I flung my phone into the empty passenger seat. The back flew off as it bounced against the door. My mouth hardened and my eyes narrowed as I stared at the road through sudden tears and anger as deep as 39 years ago.
My former husband, former for forty years now, had left our two-year-old daughter alone with his face-in-Christmas dinner alcoholic mother – again. We lived rent-free in a cottage next door to his parents. He had ignored the strongest words I had ever said to him, up to that point. “Don’t you dare leave Lori alone with Helga. You know she gets plastered in less than five minutes.”
I did not know he had left Sharon alone. I had assumed when he took Sharon over to visit, that he was staying with her. That’s what I reminded him to do.
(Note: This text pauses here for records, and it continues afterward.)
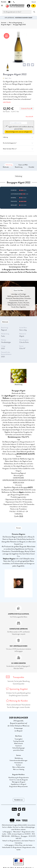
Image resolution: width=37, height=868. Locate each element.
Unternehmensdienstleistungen (18, 760)
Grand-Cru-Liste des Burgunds (18, 780)
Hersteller (31, 167)
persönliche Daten (18, 750)
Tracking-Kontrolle (18, 741)
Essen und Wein (23, 165)
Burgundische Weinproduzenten (18, 786)
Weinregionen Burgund (18, 782)
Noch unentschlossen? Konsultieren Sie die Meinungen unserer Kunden (18, 706)
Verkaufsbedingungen (18, 748)
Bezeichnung (18, 167)
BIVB (21, 516)
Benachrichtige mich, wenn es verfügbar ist (18, 132)
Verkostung (9, 165)
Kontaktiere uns (18, 800)
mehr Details (7, 102)
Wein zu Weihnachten (18, 767)
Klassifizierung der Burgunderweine (18, 777)
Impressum (18, 746)
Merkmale (5, 167)
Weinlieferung (18, 758)
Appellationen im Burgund (18, 784)
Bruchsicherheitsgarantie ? (18, 143)
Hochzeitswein (18, 763)
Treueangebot (18, 739)
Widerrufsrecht (18, 743)
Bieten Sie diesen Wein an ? (18, 149)
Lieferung (18, 137)
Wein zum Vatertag (18, 769)
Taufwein (18, 765)
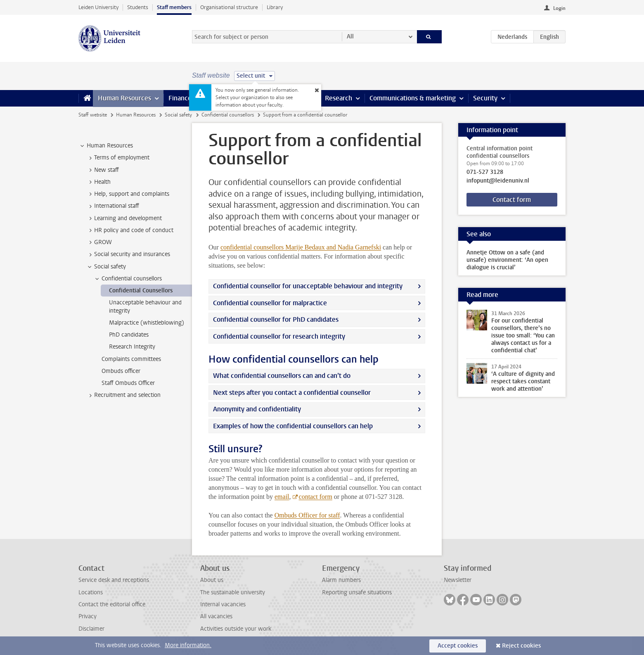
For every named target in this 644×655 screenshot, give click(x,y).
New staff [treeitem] (102, 170)
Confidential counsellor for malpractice (270, 303)
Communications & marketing (412, 98)
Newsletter (457, 580)
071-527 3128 (485, 172)
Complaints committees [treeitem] (131, 359)
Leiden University (98, 7)
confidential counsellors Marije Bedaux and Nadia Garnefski (301, 247)
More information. (188, 645)
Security (485, 98)
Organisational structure (229, 7)
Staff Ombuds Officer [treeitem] (128, 383)
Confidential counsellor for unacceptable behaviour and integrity (308, 286)
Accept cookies (457, 646)
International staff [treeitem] (113, 206)
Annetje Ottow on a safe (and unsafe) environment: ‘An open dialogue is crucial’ (507, 260)
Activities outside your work (236, 629)
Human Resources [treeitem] (106, 146)
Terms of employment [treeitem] (118, 158)
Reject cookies (521, 646)
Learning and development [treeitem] (124, 218)
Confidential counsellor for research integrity (279, 336)
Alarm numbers (341, 580)
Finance (180, 98)
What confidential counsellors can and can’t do (282, 375)
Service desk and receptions (114, 580)
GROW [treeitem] (99, 242)
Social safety (178, 115)
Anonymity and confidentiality (257, 409)
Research (339, 98)
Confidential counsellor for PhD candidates (276, 319)
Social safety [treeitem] (106, 267)
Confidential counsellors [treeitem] (128, 279)
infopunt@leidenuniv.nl (498, 181)
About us (212, 580)
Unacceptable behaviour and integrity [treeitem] (145, 306)
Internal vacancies (223, 604)
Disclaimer (91, 629)
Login (559, 8)
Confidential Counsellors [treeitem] (141, 290)
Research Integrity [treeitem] (132, 346)
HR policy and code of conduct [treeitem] (130, 230)
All (350, 36)
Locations (90, 592)
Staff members (174, 7)
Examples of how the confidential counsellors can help (293, 426)
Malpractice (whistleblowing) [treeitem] (147, 323)
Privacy (88, 616)
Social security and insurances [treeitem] (128, 254)
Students (137, 7)
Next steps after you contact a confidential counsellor (292, 392)
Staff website (92, 115)
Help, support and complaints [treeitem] (128, 194)
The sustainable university (232, 592)
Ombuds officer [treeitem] (121, 371)
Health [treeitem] (98, 182)
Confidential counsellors (227, 115)
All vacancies (216, 616)
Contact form (511, 199)
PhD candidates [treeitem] (129, 335)
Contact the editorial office (112, 604)
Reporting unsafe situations (357, 592)
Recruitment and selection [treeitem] (123, 395)
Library (275, 7)
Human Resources (124, 98)
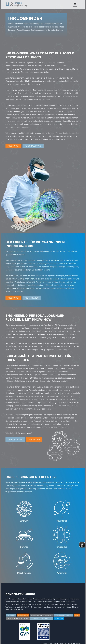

But. . . Helga had brought Sharon back to the cottage later, alone, but it was a different Sharon. My baby girl’s wispy, blonde curls– the silky little feathers I wove my fingers through each night as I cuddled her to sleep – were gone. Forever.
“I just evened it up a little,” Helga said with a tentative, drunken smile as she stood in the doorway.
“Evened it up my ___,” I thought but dared not say. I had to go along to get along for our rent-free tiny cottage. “You cut two inches off. My baby girl has a Buster Brown pageboy, you blankety blank!!!”
I don’t remember what I actually said as I pulled Sharon inside and shut the door. That was four decades ago, before I learned to speak up for myself. Regardless, that night brought my father-in-law’s scalding criticism down on me for “making” Helga get drunk again.
I don’t remember much of that dreadful, short marriage, but it gave me my precious Sharon – as well as a thorough understanding of Al-Anon. Soon after the divorce, I had given my heart to Jesus and Sharon and I had been more than fine ever since. Also, many fruitful seasons of counseling had flowed through the years since then.
However, when I opened the door to my daughter’s house and looked at my grandson –his cap of ringlet curls gone– I saw my freshly-shorn Sharon and Helga. I slammed my bags down on the counter and started to walk to the bathroom, so mad I was afraid to speak for fear I would shout or scream or both. I never did either and I certainly did not want to do that to my daughter or scare my two grandsons, who were already upset because I had not given them their usual boisterous hug and teasing from Nana when I walked in the door.
“Please don’t do this, Mama!” Sharon said as her eyes shone wet with unshed tears.